● Extrait de la source:
Votre priorité se détache assez nettement : la transition écologique. Vous parlez de mobiliser 1 000 milliards d'euros d'ici à 2024. Où les trouver  ?
Mille milliards d'euros, c'est le montant estimé par l'UE pour faire face au défi climatique. Nous voulons faire de l'Europe une puissance verte, c'est-à-dire un continent neutre en carbone, à la pointe de l'innovation durable, avec un modèle agricole et de consommation respectueux de la nature. De la Banque centrale à la Commission, toutes les institutions européennes doivent avoir le climat pour mandat. Nous investirons massivement dans la transition écologique et solidaire. Mais attention, la transition écologique ne peut pas reposer uniquement sur de l'argent public. Si nous veillerons à ce qu'au moins 40 % du budget européen y soit consacré, nous proposons aussi de créer une Banque du climat pour orienter l'épargne des Européens vers la croissance verte. Elle financera la rénovation des logements, le développement des transports et des énergies propres et accompagnera la reconversion des travailleurs des secteurs en transition. En parallèle, nous proposons de taxer le carbone des produits importés en Europe.
Vous parlez de créer une Banque européenne du climat. Vos opposants se demandent pourquoi créer un « machin » de plus alors qu'existe déjà la Banque européenne de l'investissement (BEI)…
Face à l'urgence et à l'importance du défi climatique, il nous faut un instrument à la hauteur. En 1989, quand le Rideau de fer est tombé, on a été capables de créer la Banque européenne pour la reconstruction et le développement (BERD) pour soutenir les pays qui sortaient du giron soviétique. C'était une bonne intuition avec une mission claire. Il faut aujourd'hui un outil qui ait une vraie puissance de feu pour financer la transition écologique.
Taxer le carbone des produits importés en Europe, le président Macron en parle depuis longtemps. Mais comment passer aux modalités concrètes ?

● Données collectées:

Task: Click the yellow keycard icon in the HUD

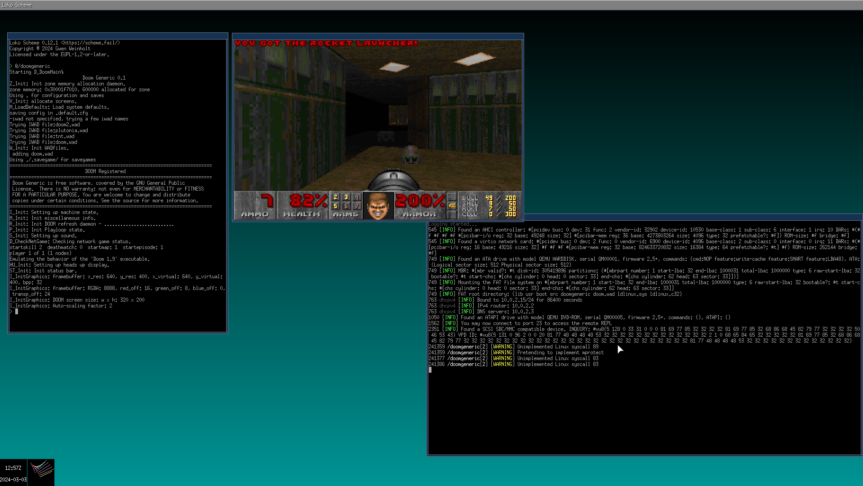Action: 452,205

● Travail demandé:
a: D'après l'extrait, quelle part minimale du budget européen doit être consacrée à la transition écologique ?
b: Dressez la liste complète de ce que la Banque du climat financera ou accompagnera selon l'extrait.

● Réponses par tâche:
a: Au moins 40 % du budget européen.

b:
- la rénovation des logements
- le développement des transports propres
- le développement des énergies propres
- la reconversion des travailleurs des secteurs en transition